Text passage Block Start

In summary, research into deep learning-based physiological signal prediction has evolved from the application of single models to complex, sophisticated hybrid architectures. As highlighted in reviews by Le et al. and Pilz et al., integrating physiological prior knowledge with deep learning represents a crucial future direction [45,46]. Although existing models have achieved remarkable results on specific datasets, they still face common challenges. These include the models’ generalization capabilities across different populations (such as the issues of signal quality and individual variation highlighted by Mejía-Mejía et al.), and their dependence on computational resources. These shortcomings represent the key points this study aims to address and improve [47].
3. Material
This paper utilizes one self-built dataset and two public datasets as experimental data. The following sections will provide detailed descriptions of the datasets and experimental settings.
3.1. Self-Built Dataset
To capture a broader range of physiological signals, this paper designed a real-time PPG monitoring system that simultaneously acquires PPG signals from both the head and fingertip, establishing a dataset (PPG HAF) containing synchronized PPG signals from these two locations. The system principle is illustrated in Figure 1. The device comprises two independent photodetection units, fixed to the head and fingertip, respectively. Each detection unit incorporates an 850 nm central wavelength light-emitting diode (LED) light source and an avalanche photodiode (APD) detector, enabling non-invasive, continuous, and synchronous acquisition of PPG waveforms from both the head and fingertip. Signal acquisition is performed using a Keysight high-speed oscilloscope (Keysight, Santa Rosa, CA, USA) at a sampling frequency of 100,000 Hz.
Figure 1.
Signal Acquisition Schematic Diagram and Experimental Setup.
Participants were healthy adult volunteers with no history of cardiovascular disease who had not recently consumed medications or alcohol that could affect physiological signals. All subjects received detailed explanations of the experimental procedures and signed informed consent forms. Prior to the experiment, participants rested quietly in comfortable chairs for at least 10 min to stabilize resting heart rate and circulatory status. Each experimental recording lasted approximately 20 s to obtain sufficient signal duration for subsequent analysis. Specifically, this study included 8 subjects; detailed demographic information for all participants is provided in Table A1. All experiments were conducted in a temperature-controlled dark room to ensure environmental consistency.
After the experiment, the raw data underwent rigorous noise-reduction filtering preprocessing comprising three steps. First, a cubic spline interpolation method was employed to eliminate abrupt noise spikes caused by body movement or poor device contact. Second, morphological operations effectively removed baseline drift from the signals. Finally, a Butterworth filter (passband range approximately 0.5–10 Hz) was applied to suppress high-frequency electronic noise interference. Figure 2 shows a comparison of the raw signal before and after noise filtering. These preprocessing measures significantly improved the signal-to-noise ratio of the PPG signal, providing reliable data support for subsequent deep learning model training.

Text passage Block End
Recorded data Block Start

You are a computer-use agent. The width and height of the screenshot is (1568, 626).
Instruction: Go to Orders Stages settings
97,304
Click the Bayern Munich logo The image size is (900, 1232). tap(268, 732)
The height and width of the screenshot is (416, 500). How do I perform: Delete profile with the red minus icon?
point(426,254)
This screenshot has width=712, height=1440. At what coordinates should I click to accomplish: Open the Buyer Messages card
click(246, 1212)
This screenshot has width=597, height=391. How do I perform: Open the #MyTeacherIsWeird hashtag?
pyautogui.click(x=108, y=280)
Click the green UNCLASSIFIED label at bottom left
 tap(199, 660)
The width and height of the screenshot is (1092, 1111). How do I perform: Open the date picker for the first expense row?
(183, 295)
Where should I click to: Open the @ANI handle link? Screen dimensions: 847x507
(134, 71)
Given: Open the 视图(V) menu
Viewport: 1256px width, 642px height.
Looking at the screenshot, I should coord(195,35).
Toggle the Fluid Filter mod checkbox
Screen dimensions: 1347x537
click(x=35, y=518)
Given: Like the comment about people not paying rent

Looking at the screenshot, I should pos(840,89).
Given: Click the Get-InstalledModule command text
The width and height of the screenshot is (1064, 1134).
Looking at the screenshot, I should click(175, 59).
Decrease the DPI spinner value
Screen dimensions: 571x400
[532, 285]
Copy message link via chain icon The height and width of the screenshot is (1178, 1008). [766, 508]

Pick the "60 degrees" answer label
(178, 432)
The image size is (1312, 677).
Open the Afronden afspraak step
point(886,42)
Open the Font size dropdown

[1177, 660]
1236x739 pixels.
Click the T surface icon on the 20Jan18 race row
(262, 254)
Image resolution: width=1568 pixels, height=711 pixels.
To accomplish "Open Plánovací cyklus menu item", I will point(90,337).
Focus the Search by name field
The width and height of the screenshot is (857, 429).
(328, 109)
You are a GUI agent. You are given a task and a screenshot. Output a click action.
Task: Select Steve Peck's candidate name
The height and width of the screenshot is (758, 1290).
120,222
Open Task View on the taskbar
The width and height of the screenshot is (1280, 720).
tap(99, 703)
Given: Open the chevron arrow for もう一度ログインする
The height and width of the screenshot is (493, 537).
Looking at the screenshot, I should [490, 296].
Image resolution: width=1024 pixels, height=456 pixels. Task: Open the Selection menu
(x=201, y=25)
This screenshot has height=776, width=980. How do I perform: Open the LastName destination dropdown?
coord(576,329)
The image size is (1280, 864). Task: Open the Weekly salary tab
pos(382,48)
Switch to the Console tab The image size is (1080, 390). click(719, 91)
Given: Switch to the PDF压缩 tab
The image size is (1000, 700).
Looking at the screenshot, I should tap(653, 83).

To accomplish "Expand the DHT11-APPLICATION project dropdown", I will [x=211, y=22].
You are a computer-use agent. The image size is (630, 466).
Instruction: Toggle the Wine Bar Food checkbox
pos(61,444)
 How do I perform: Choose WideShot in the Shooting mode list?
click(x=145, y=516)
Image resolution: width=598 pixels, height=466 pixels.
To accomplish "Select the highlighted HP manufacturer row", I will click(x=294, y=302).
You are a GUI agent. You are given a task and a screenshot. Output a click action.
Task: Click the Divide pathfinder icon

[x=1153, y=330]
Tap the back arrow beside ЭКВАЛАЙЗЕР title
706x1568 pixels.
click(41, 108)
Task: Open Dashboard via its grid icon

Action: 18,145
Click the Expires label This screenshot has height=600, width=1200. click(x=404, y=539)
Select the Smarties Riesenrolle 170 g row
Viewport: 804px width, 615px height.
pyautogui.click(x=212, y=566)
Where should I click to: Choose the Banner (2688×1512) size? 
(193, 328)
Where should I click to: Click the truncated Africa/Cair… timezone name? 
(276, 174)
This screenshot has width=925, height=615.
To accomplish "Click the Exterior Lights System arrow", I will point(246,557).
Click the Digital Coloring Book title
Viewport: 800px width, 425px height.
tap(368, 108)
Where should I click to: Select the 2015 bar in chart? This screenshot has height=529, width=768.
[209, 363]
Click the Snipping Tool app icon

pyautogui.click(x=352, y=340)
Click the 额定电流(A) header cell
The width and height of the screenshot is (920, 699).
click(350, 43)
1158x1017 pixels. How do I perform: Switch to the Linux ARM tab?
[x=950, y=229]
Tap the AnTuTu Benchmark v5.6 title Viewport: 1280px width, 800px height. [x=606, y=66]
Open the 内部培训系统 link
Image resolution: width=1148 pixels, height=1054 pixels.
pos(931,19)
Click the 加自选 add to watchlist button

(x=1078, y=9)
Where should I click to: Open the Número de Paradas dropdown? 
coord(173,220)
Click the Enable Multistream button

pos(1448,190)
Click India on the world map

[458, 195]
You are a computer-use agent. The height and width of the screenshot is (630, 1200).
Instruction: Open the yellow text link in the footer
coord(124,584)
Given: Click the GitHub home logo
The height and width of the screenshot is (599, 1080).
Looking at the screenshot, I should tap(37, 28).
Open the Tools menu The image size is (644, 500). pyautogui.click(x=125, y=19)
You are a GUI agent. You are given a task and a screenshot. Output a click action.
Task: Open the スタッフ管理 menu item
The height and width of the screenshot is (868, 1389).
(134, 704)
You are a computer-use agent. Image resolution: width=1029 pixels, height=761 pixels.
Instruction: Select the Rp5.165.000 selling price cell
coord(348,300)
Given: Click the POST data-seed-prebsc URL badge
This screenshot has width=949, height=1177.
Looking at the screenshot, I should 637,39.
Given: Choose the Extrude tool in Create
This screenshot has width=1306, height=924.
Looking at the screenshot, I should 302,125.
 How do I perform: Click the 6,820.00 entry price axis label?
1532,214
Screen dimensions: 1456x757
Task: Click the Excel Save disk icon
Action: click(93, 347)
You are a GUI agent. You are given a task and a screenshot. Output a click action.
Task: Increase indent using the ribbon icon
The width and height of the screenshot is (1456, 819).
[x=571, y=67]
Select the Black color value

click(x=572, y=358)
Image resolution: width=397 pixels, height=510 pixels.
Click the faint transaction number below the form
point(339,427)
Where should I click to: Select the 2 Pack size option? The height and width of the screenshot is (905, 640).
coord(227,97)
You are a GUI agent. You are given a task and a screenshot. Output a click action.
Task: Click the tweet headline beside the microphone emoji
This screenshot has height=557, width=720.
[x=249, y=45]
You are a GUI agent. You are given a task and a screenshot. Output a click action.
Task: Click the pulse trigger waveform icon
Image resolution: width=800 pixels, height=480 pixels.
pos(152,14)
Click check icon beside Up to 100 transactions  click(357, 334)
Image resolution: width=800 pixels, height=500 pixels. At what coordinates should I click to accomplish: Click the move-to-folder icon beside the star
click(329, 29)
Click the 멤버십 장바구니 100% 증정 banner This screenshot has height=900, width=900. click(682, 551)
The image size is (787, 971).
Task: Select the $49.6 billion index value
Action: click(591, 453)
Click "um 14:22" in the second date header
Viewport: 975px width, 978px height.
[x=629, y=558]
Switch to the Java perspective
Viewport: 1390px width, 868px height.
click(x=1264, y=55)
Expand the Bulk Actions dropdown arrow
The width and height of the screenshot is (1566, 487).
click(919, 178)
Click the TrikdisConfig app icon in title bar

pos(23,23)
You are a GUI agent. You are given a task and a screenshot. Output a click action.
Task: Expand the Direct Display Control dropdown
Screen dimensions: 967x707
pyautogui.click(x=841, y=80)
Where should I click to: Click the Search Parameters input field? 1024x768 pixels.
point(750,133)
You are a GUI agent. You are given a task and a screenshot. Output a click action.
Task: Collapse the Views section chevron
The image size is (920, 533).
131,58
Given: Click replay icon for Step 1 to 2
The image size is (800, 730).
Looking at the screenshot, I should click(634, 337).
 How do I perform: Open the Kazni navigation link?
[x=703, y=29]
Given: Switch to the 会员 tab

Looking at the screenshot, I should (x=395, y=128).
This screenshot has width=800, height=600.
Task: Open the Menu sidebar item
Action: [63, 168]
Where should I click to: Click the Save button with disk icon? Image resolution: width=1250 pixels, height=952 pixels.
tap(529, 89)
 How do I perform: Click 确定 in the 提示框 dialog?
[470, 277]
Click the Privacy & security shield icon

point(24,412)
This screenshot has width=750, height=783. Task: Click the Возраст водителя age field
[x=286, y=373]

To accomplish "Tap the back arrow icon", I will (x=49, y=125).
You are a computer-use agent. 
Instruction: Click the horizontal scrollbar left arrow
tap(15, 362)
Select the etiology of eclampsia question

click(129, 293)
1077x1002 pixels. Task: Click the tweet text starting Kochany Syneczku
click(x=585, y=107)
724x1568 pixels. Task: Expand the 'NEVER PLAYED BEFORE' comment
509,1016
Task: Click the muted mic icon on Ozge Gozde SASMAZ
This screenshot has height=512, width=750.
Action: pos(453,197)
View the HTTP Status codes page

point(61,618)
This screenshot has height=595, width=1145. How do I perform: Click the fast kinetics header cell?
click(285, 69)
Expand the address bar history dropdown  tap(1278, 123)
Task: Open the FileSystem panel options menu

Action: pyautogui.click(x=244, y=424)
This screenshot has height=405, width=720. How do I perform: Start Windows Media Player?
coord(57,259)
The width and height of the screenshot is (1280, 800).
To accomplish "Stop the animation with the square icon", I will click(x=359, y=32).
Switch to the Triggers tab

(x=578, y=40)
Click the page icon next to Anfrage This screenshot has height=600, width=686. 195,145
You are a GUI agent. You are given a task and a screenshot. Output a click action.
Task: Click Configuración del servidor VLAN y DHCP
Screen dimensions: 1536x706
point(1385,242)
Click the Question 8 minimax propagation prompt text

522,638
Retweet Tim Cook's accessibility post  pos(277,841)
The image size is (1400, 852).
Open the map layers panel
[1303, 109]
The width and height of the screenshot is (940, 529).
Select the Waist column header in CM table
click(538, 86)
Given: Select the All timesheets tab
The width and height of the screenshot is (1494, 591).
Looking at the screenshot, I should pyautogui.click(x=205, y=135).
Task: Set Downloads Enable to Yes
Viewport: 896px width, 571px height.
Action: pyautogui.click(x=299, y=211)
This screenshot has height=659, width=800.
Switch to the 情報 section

Recorded data Block End

# Study questions
A: Translate this sentence from the PPG dataset passage into Spanish: "All experiments were conducted in a temperature-controlled dark room to ensure environmental consistency."
B: Carry on the PPG dataset passage with a new paragraph that picks up after its last sentence.
The data records are separate material and have nothing to do with the PPG dataset passage.

# Solved problems
A: Todos los experimentos se realizaron en una sala oscura con temperatura controlada para garantizar la consistencia ambiental.

B:
Figure 2.
Comparison of Signal Processing Before and After.
3.2. PublicData
To validate the model’s effectiveness, in addition to the self-built PPG HAF dataset, this paper also selected two public datasets. The first public dataset originates from an open database [48] (GBIT-ABP) that enables continuous cuffless monitoring of arterial blood pressure via a graphene bioimpedance electronic tattoo. This dataset comprises raw time series of four-channel bioimpedance signals, along with corresponding BP (sampled at 200 Hz) and PPG (sampled at 75 Hz) signals. This paper selected simultaneously recorded fingertip PPG and continuous blood pressure signals from this dataset to train and evaluate the model’s predictive capability for blood pressure waveforms.
The second set of publicly available data originates from the CHARIS database [49], which collects multi-channel physiological signal recordings from multiple patients diagnosed with traumatic brain injury (TBI), including ECG, blood pressure, and intracranial pressure. The acquisition system recorded signals from each channel at a sampling rate of 50 Hz, with high-frequency interference above 25 Hz filtered out. This study utilizes the simultaneously recorded BP and ICP waveform data from this database to evaluate the model’s ability to predict changes in intracranial pressure from arterial blood pressure waveforms.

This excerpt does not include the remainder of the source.